Ces quinze jours de combats dans la zone frontière se soldent pour le corps expéditionnaire français par la perte sèche de 3 700 hommes, tués, disparus et prisonniers ; les généraux Carpentier, Alessandri (commandant des forces terrestres), le colonel Constans (commandant la zone-frontière du nord-est)… doivent tous, très critiqués, quitter leur poste avec plus ou moins de ménagement dans les semaines qui suivent – à juste titre, selon l’auteur qui pointe dans une analyse nuancée leurs diverses insuffisances et responsabilités dans une opération mal planifiée et mal conduite, ainsi que celles des exécutants Charton et Le Page, qui connaîtront pendant quatre ans les camps du Viêt Minh. Elargissant son propos à une dimension volontairement étouffée à l’époque, il pointe pareillement du doigt la conduite erratique du conflit par les différents gouvernements français depuis 1947 ; avec l’insuffisance des effectifs du corps expéditionnaire, elle rend définitivement inéluctable l’échec face à une armée dorénavant forgée dans la victoire, quelles que soient les prouesses déployées l’année suivante par de Lattre dépêché sur place au lendemain du désastre.

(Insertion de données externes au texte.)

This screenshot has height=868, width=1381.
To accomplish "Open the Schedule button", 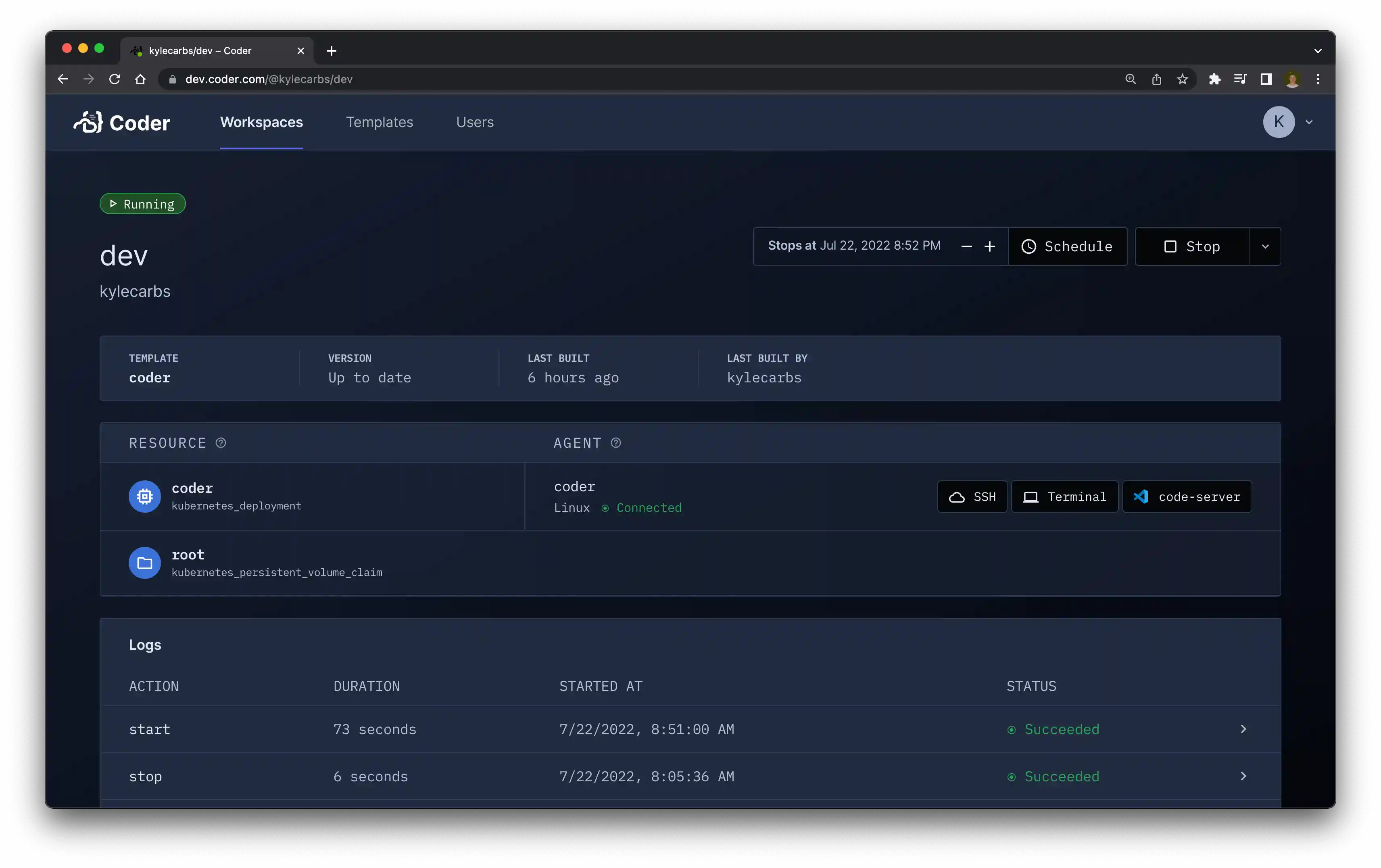I will [1067, 247].
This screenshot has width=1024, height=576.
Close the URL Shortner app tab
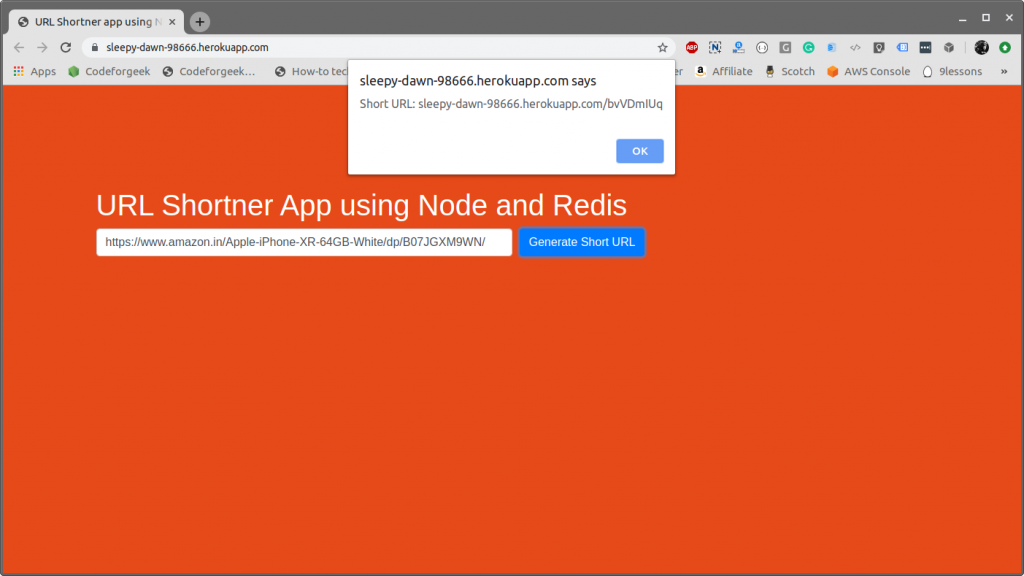pos(172,22)
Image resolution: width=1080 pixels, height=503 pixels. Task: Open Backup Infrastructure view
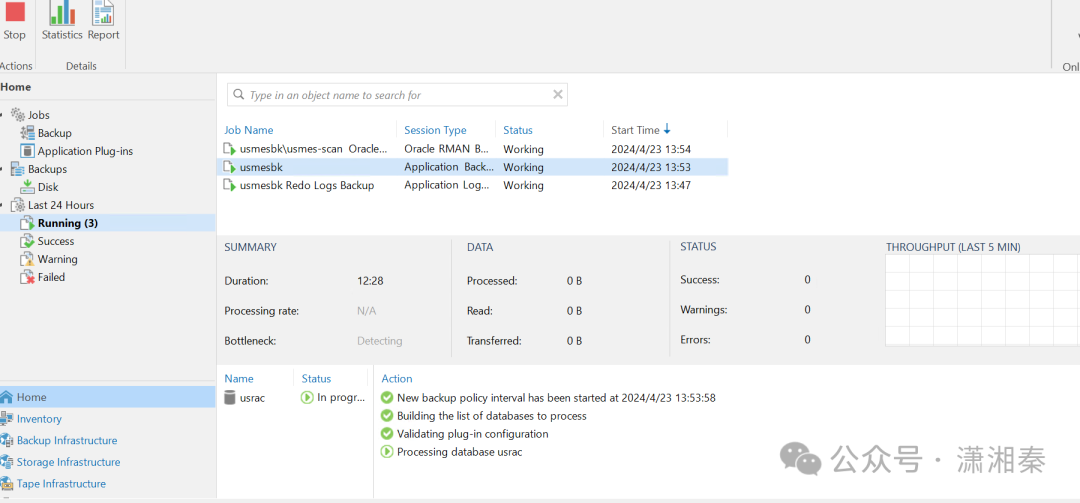tap(67, 441)
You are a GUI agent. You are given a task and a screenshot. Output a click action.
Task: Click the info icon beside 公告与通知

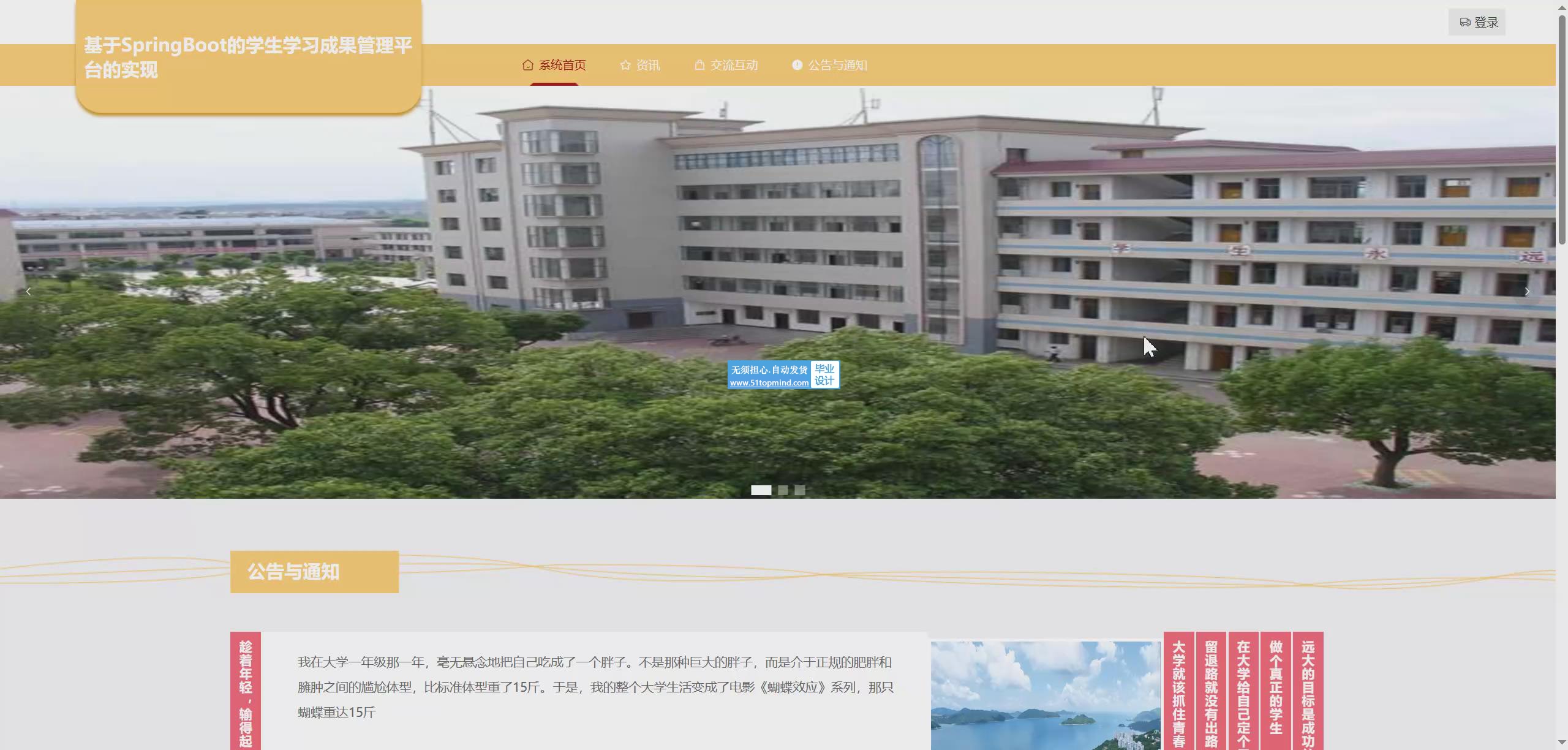pyautogui.click(x=797, y=65)
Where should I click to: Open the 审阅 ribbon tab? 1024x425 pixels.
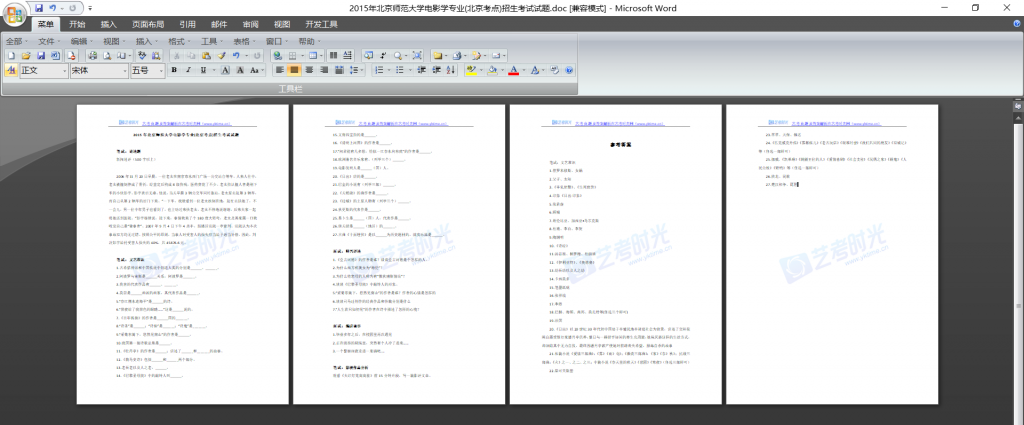[x=250, y=24]
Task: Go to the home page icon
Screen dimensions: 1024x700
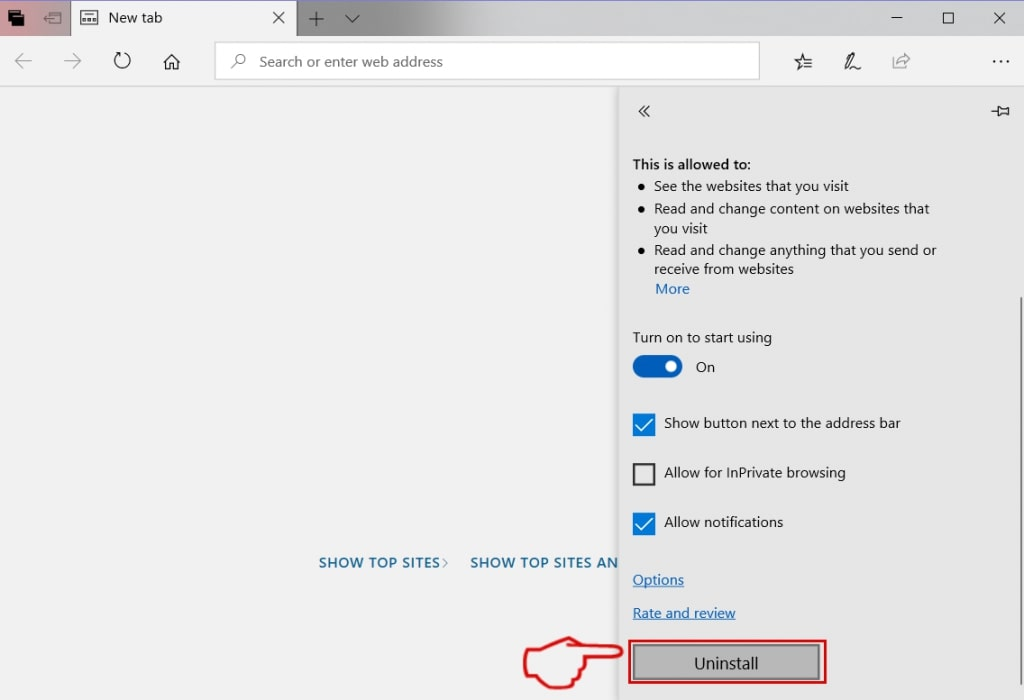Action: 172,61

On l’aura compris, l’ouvrage est donc bien loin de la littérature héroïco-guerrière, centrée sur les unités ou leurs chefs (on pense aux fortes plumes d’Erwan Bergot, Paul Bonnecarrère, Alain Gandy…) qui fit florès sur le conflit. L’auteur livre ici un récit sérieux et bien documenté, appuyé sur de nombreuses sources, études et témoignages. On appréciera ainsi l’effort fait pour aborder les événements d’un point de vue autre que franco-centré ; si l’accès aux archives officielles du Vietnam reste encore restreint, l’auteur parvient par le croisement des autres sources disponibles à rendre compte de l’approche vietnamienne des événements et de la décisive implication chinoise, même si l’ampleur de celle-ci reste l’objet d’une rivalité mémorielle entre deux alliés devenus par la suite adversaires (comme I.Cadeau le rappelle en conclusion, la RC4 sera de nouveau le théâtre de furieux combats lors de la courte guerre sino-vietnamienne de 1979). Derrière le sacrifice bien connu des légionnaires du fameux 1er BEP, il met pareillement en lumière le prix payé par les goumiers marocains et surtout les parachutistes du 3è BCCP, intégralement anéanti dans la retraite de That Khe.

Solide, divisé en nombreux chapitres étayé d’intertitres et de quelques cartes, l’ouvrage se parcourt agréablement (on regrettera juste le rejet en notes de riches ajouts dont l’incorporation dans le texte eut sans doute rendu la lecture plus fluide), et peut donc être dorénavant considéré comme un incontournable de l’historiographie française sur la période.